Extract to read:
(begin)
CSC Logic shall indemnify, defend and hold harmless PFL and its shareholders, directors, officers, agents and employees from and against all claims, costs, penalties, damages, liability, obligations, cause or action, and all fees, expenses and costs associated therewith, including attorneys' fees, arising from CSC Logic’s material breach of nonperformance hereunder, or and from and against any Damages, to the extent such Damages arise under this Agreement and to the extent that such Damages arise out of or relate to any third party claim of willful misconduct or gross negligence, or personal injury or property damage caused by CSC Logic in the performance of its obligations hereunder. CSC Logic further agrees to indemnify, hold harmless, and defend PFL and its shareholders, directors, officers, agents and employees from and against all claims of intellectual property infringement arising from the products or services provided hereunder.

 
17.7
Governing Law, Jurisdiction, Venue.  THIS AGREEMENT IS BEING MADE AND ENTERED INTO IN THE COUNTY OF DALLAS, STATE OF TEXAS AND, IT SHALL BE GOVERNED AND CONSTRUED UNDER THE LAWS OF THE STATE OF TEXAS, WITHOUT REGARD TO TEXAS’ CONFLICTS OF LAWS PRINCIPLES.  THE PARTIES AGREE TO THE EXCLUSIVE JURISDICTION OF AND VENUE IN THE STATE AND FEDERAL COURTS IN DALLAS COUNTY, TEXAS AND WAIVE ALL RIGHTS TO VENUE AND JURISDICTION IN ANY OTHER FORUM.  BECAUSE THE PARTIES AGREE THAT THIS CONTRACT IS NOT A CONTRACT FOR THE SALE OF GOODS, THIS AGREEMENT SHALL NOT BE GOVERNED BY ANY CODIFICATION OF ARTICLE 2 OR 2A OF THE UNIFORM COMMERCIAL CODE, OR ANY CODIFICATION OF THE UNIFORM COMPUTER INFORMATION TECHNOLOGY ACT OR ANY REFERENCE TO THE UNITED NATIONS CONVENTION ON CONTRACTS FOR THE INTERNATIONAL SALE OF GOODS.

 
17.8
Severability.  If any clause or provision of this Agreement becomes or is held by a court of competent jurisdiction to be illegal, invalid or unenforceable under any present or future law effective during the term hereof, the remainder of this Agreement shall not be affected thereby.

 
17.9
Survival of Certain Provisions.  Notwithstanding anything herein to the contrary, the obligations of the Parties under Sections 2.2, 5, 7.2, 9, 10, 13.2, 13.3, 13.4, 13.5, 15, 16, 17.5, 17.6, 17.7 and 17.8 hereof shall survive any expiration or termination of this Agreement.
 
CSC Logic, Inc.
page 11 of  28
CSC Confidential

 
 

 
 
 
17.10
Entire Agreement.  This Agreement together with its attached Exhibits, which are hereby incorporated herein as if set forth in full herein, constitutes the entire agreement between the Parties with respect to the subject matter hereof, and it supersedes all prior or contemporaneous agreements, contracts, understandings, proposals and negotiations with respect to such subject matter.  This Agreement may be amended, waived or supplemented only by a written instrument duly executed by CSC Logic and PFL.  The terms and conditions of this Agreement shall prevail notwithstanding any additional or different terms or conditions of any purchase order that may be issued by PFL.
(end)
Dataset extract:
(begin)
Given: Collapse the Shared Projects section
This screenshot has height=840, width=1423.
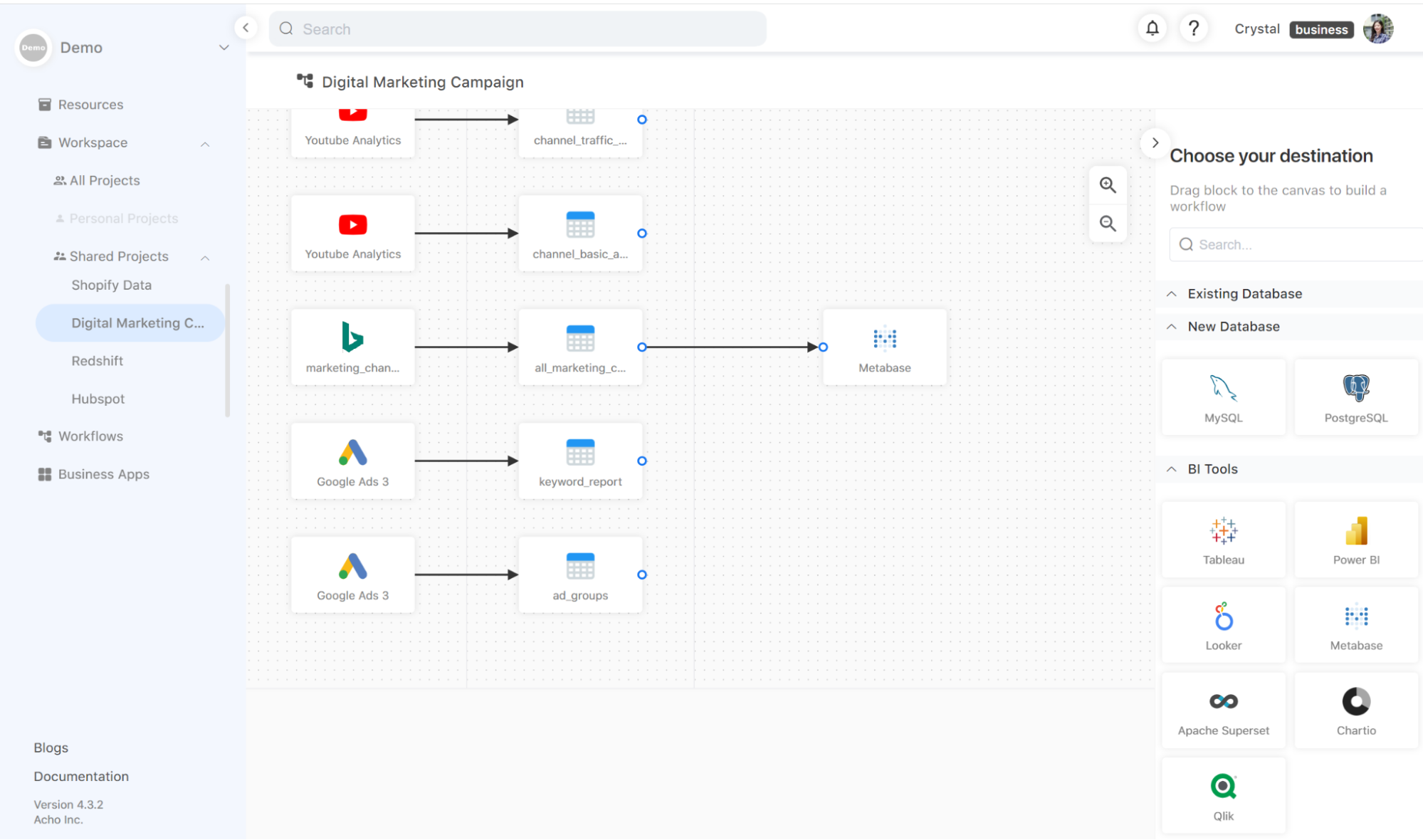Looking at the screenshot, I should point(205,257).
(end)
Problem set:
A) In the agreement excerpt, which courts do the parties accept as having exclusive jurisdiction and venue?
B) Please write the next part of the agreement excerpt, picking up after its final sentence on purchase orders.

Answers:
A) The state and federal courts in Dallas County, Texas.

B)
 
17.11
Multiple Counterparts.  This Agreement may be signed in multiple counterparts and all such counterparts shall be treated as one document.  The signatures of the Parties need not appear on the same copy of this Agreement, so long as each Party signs at least one copy of this Agreement and the copies contain the same terms.

 
17.12
Construction.  The headings used herein are inserted only as a matter of convenience and for reference and shall not affect the construction or interpretation of this Agreement.  Where context so indicates, a word in the singular form shall include the plural, a word in the masculine form shall include the feminine and vice-versa.  The word “including” and similar constructions (such as “for example”, “such as”, and “e.g.”) shall mean “including, without limitation”, throughout this Agreement.  The Parties agree that the terms and conditions of this Agreement are the result of negotiations between the Parties and that this Agreement shall not be construed in favor of or against any Party by reason of the extent to which the Party or its professional advisors participated in the preparation of this Agreement.

 
17.13
Third Party Beneficiaries.  Each Party intends that this Agreement shall not benefit, or create any right or cause of action in or on behalf of, any person or entity other than PFL and CSC Logic.

 
17.14
Covenant of Further Assurances.  PFL and CSC Logic covenant and agree that, subsequent to the execution and delivery of this Agreement and without any additional consideration, each of PFL and CSC Logic shall execute and deliver any further legal instruments and perform any acts which are or may become necessary to effectuate the purposes of this Agreement.
 
[Remainder of page intentionally left blank.  Signature page follows.]
 
CSC Logic, Inc.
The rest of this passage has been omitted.